Contribution of toxic shock syndrome toxin-1 to systemic inflammation investigated by a mouse model of cervicovaginal infection with Staphylococcus aureus.

Abstract

Toxic shock syndrome toxin-1 (TSST-1), a superantigen produced by Staphylococcus aureus is a causative agent of toxic shock syndrome (TSS) that is frequently associated with tampon use. It has long been suggested that TSS is induced when TSST-1 circulates through the body. However, the systemic distribution of TSST-1 from vagina or uterus has never been demonstrated. In this study, a mouse cervicovaginal infection model was established. Transcervical inoculation with a virulence strain of S. aureus and its derivative TSST-1-deficient mutant demonstrated that TSST-1 distributed to the bloodstream and spleen, and promoted systemic inflammation without bacteremia. Transcervical administration with the wild-type toxin and a superantigen-deficient mutant of TSST-1 (mTSST-1) demonstrated that the superantigenic activity of TSST-1 was essential to stimulate the systemic inflammation.
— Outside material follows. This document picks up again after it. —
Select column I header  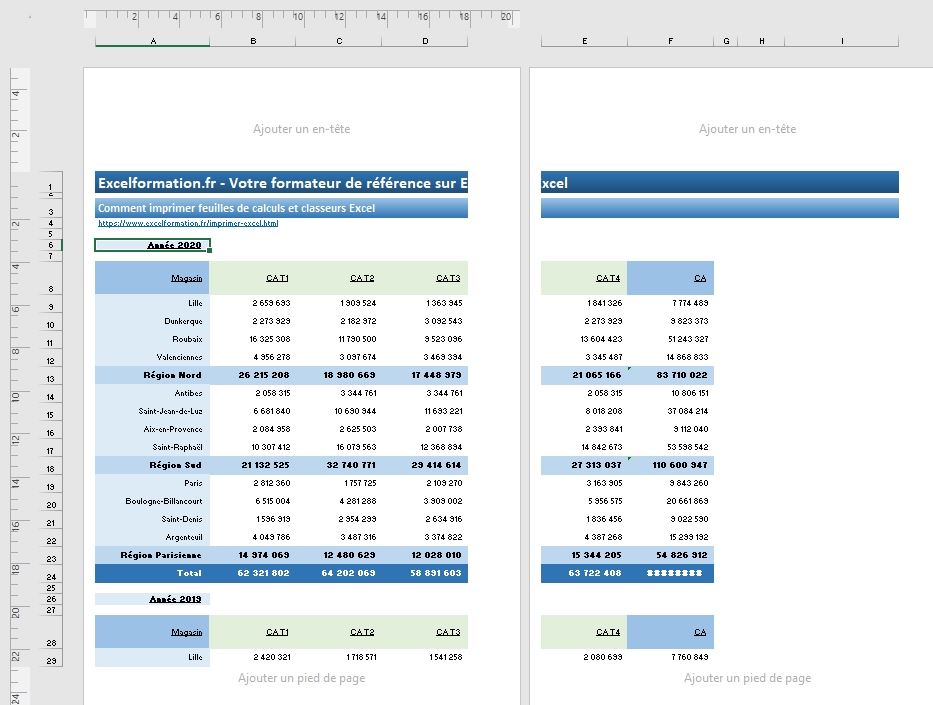pos(841,41)
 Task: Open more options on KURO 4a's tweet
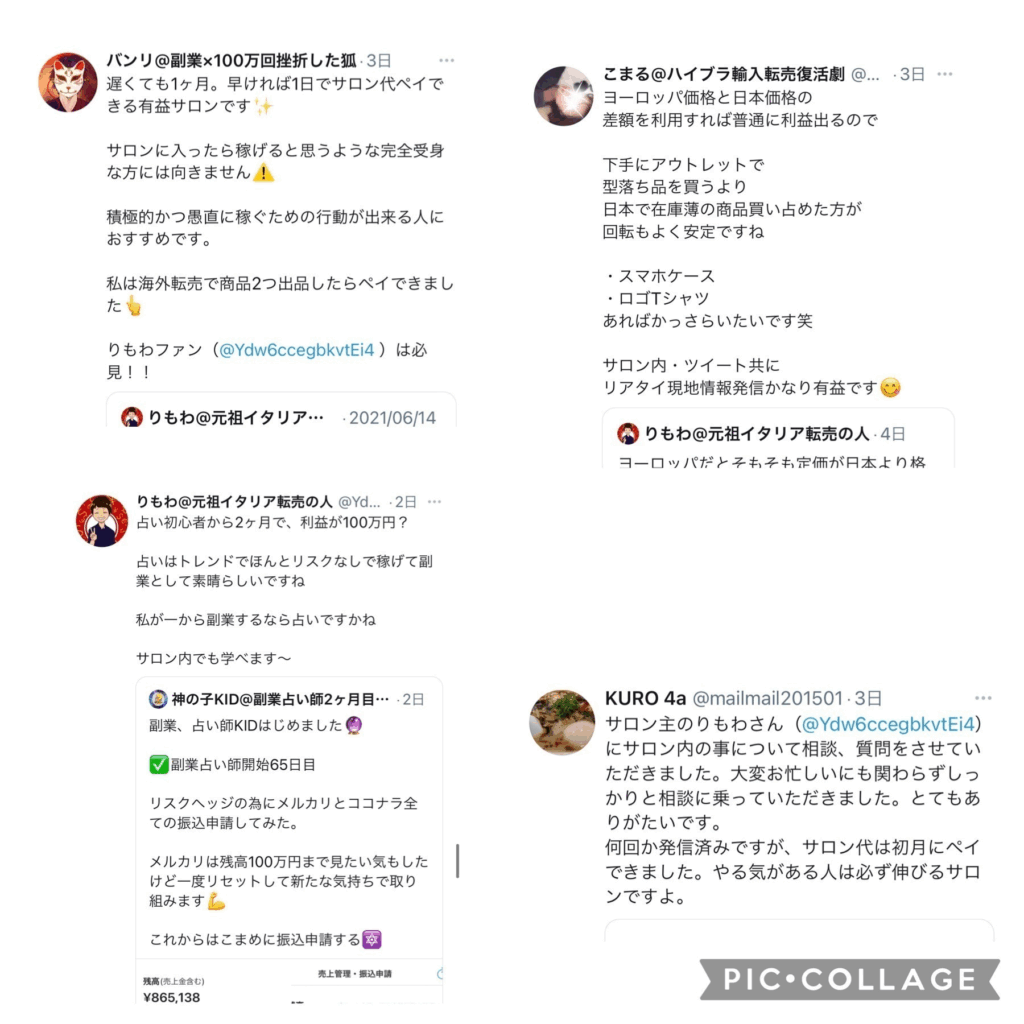click(983, 698)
Furthermore, this activity was not promoted by co-transcervical inoculation with lipopolysaccharides. The circulating TSST-1 and systemic inflammation rapidly reduced at 48h after administration, suggesting that persistence of S. aureus in the uterus may be involved in long-term complications of TSS. Transcervical inoculation with mTSST-1-producing S. aureus showed that this toxin promoted bacterial number, uterine tissue damage, and localization of bacterial cells around uterine cavity. The results suggest that TSST-1 enhances S. aureus burden in uterine cavity, the secreted TSST-1 distributes into circulation system, and then systemic inflammation is induced.